--- START ---

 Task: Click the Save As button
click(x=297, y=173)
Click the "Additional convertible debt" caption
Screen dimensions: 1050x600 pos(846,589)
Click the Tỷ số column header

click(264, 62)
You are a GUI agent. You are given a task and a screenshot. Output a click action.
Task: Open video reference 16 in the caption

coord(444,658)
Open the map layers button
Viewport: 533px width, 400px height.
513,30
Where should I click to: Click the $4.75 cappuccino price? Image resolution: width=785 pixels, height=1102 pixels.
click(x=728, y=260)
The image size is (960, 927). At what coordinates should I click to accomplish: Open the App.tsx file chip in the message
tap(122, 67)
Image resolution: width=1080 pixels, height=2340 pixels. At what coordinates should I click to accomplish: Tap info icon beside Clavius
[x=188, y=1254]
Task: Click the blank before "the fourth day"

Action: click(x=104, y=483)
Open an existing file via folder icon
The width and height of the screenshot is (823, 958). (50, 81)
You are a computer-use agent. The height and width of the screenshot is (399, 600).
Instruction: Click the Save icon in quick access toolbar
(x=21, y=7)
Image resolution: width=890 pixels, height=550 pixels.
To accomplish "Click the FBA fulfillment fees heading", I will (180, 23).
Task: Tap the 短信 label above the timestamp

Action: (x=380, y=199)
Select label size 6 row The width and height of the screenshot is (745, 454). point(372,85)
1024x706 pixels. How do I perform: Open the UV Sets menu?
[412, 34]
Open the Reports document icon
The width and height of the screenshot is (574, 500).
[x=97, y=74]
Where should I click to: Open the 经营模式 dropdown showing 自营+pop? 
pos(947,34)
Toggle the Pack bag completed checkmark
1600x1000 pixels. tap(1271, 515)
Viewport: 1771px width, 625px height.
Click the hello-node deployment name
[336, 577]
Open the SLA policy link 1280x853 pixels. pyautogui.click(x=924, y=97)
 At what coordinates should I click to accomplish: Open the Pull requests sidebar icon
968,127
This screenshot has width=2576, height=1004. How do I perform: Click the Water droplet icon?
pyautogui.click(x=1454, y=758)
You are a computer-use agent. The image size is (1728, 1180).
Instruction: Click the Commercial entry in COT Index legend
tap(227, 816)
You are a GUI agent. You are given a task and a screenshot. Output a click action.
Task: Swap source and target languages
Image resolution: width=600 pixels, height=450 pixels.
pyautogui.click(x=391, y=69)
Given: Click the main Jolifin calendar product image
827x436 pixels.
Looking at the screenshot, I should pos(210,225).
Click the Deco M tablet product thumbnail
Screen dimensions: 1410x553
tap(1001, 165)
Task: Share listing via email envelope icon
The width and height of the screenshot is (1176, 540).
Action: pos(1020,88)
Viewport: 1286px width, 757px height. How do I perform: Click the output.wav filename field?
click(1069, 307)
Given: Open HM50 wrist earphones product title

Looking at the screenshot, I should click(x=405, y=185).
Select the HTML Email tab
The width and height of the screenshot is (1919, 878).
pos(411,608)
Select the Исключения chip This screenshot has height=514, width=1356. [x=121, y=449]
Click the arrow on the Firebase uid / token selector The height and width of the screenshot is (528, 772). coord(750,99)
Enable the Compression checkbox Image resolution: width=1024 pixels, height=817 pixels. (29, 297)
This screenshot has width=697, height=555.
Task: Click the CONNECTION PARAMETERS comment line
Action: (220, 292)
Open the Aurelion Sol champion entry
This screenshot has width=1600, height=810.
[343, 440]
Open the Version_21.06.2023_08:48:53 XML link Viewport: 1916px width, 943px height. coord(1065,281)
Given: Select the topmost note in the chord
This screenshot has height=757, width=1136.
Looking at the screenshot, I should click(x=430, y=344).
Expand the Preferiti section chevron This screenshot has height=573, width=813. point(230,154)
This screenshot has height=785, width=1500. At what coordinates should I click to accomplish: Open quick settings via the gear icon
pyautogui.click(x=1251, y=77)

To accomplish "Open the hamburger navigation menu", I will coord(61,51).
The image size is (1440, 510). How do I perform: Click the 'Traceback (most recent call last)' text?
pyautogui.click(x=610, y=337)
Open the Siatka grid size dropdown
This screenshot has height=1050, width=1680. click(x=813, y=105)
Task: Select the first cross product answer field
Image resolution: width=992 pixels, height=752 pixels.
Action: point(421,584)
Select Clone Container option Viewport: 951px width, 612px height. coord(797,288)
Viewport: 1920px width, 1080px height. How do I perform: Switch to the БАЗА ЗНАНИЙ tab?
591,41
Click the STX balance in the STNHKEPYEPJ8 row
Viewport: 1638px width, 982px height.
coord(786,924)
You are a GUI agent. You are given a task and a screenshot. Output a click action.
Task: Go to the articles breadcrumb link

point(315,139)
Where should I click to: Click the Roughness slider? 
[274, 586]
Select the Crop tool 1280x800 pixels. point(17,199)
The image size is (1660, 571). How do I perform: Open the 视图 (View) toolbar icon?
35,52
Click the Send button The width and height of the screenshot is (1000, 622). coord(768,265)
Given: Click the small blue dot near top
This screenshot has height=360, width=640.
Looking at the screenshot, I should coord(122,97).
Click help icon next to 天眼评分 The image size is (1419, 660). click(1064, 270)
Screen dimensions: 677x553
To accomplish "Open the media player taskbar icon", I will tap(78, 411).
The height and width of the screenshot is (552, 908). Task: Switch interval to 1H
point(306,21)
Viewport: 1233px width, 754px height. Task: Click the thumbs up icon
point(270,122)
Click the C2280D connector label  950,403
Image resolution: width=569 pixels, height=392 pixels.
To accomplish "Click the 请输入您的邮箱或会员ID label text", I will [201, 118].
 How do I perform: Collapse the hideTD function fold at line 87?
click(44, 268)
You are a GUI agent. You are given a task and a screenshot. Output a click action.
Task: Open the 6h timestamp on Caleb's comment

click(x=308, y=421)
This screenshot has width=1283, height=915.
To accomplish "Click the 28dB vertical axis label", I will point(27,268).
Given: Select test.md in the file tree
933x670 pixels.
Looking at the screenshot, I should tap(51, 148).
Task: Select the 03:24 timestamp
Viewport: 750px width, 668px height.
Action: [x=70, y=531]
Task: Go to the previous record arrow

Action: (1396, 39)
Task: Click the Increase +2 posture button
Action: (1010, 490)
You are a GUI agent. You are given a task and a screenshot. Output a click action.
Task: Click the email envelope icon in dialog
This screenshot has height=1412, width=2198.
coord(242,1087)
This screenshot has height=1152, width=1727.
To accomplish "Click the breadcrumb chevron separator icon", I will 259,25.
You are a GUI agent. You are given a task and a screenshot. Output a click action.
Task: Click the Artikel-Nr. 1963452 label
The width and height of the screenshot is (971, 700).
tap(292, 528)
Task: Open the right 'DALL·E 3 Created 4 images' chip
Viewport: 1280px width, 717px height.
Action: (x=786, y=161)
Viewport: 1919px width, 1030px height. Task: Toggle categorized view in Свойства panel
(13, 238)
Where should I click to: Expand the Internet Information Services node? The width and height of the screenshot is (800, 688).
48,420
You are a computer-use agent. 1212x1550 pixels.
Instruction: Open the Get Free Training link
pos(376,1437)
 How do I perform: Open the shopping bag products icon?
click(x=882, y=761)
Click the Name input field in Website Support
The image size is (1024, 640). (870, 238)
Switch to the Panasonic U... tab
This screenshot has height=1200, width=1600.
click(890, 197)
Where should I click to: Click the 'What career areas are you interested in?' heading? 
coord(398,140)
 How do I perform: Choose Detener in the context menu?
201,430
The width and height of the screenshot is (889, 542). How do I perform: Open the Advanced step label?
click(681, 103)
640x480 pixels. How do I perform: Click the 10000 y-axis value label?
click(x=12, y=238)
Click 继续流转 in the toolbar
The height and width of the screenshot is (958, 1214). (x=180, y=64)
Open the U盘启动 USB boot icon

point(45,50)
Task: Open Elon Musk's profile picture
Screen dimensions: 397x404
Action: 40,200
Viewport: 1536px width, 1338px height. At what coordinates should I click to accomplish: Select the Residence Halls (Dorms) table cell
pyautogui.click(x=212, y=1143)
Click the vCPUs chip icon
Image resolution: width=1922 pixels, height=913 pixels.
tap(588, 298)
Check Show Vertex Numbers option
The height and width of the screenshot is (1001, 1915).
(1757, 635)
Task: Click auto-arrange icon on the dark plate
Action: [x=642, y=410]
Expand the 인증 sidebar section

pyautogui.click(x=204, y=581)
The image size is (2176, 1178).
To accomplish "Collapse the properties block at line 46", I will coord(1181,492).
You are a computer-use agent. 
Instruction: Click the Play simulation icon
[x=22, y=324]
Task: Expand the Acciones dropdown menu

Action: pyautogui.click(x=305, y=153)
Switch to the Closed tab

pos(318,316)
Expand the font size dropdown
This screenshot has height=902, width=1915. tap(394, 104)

--- END ---

▸ **Work to be completed**
Everything from the line with "Given: Open HM50" through the line with "Click the Send" should be written out exactly as it appears above, end lines included, and nothing outside that range.

▸ **Output of the task**
Given: Open HM50 wrist earphones product title

Looking at the screenshot, I should click(x=405, y=185).
Select the HTML Email tab
The width and height of the screenshot is (1919, 878).
pos(411,608)
Select the Исключения chip This screenshot has height=514, width=1356. [x=121, y=449]
Click the arrow on the Firebase uid / token selector The height and width of the screenshot is (528, 772). coord(750,99)
Enable the Compression checkbox Image resolution: width=1024 pixels, height=817 pixels. (29, 297)
This screenshot has width=697, height=555.
Task: Click the CONNECTION PARAMETERS comment line
Action: (220, 292)
Open the Aurelion Sol champion entry
This screenshot has width=1600, height=810.
[343, 440]
Open the Version_21.06.2023_08:48:53 XML link Viewport: 1916px width, 943px height. coord(1065,281)
Given: Select the topmost note in the chord
This screenshot has height=757, width=1136.
Looking at the screenshot, I should click(x=430, y=344).
Expand the Preferiti section chevron This screenshot has height=573, width=813. point(230,154)
This screenshot has height=785, width=1500. At what coordinates should I click to accomplish: Open quick settings via the gear icon
pyautogui.click(x=1251, y=77)

To accomplish "Open the hamburger navigation menu", I will coord(61,51).
The image size is (1440, 510). How do I perform: Click the 'Traceback (most recent call last)' text?
pyautogui.click(x=610, y=337)
Open the Siatka grid size dropdown
This screenshot has height=1050, width=1680. click(x=813, y=105)
Task: Select the first cross product answer field
Image resolution: width=992 pixels, height=752 pixels.
Action: point(421,584)
Select Clone Container option Viewport: 951px width, 612px height. coord(797,288)
Viewport: 1920px width, 1080px height. How do I perform: Switch to the БАЗА ЗНАНИЙ tab?
591,41
Click the STX balance in the STNHKEPYEPJ8 row
Viewport: 1638px width, 982px height.
coord(786,924)
You are a GUI agent. You are given a task and a screenshot. Output a click action.
Task: Go to the articles breadcrumb link

point(315,139)
Where should I click to: Click the Roughness slider? 
[274, 586]
Select the Crop tool 1280x800 pixels. point(17,199)
The image size is (1660, 571). How do I perform: Open the 视图 (View) toolbar icon?
35,52
Click the Send button The width and height of the screenshot is (1000, 622). coord(768,265)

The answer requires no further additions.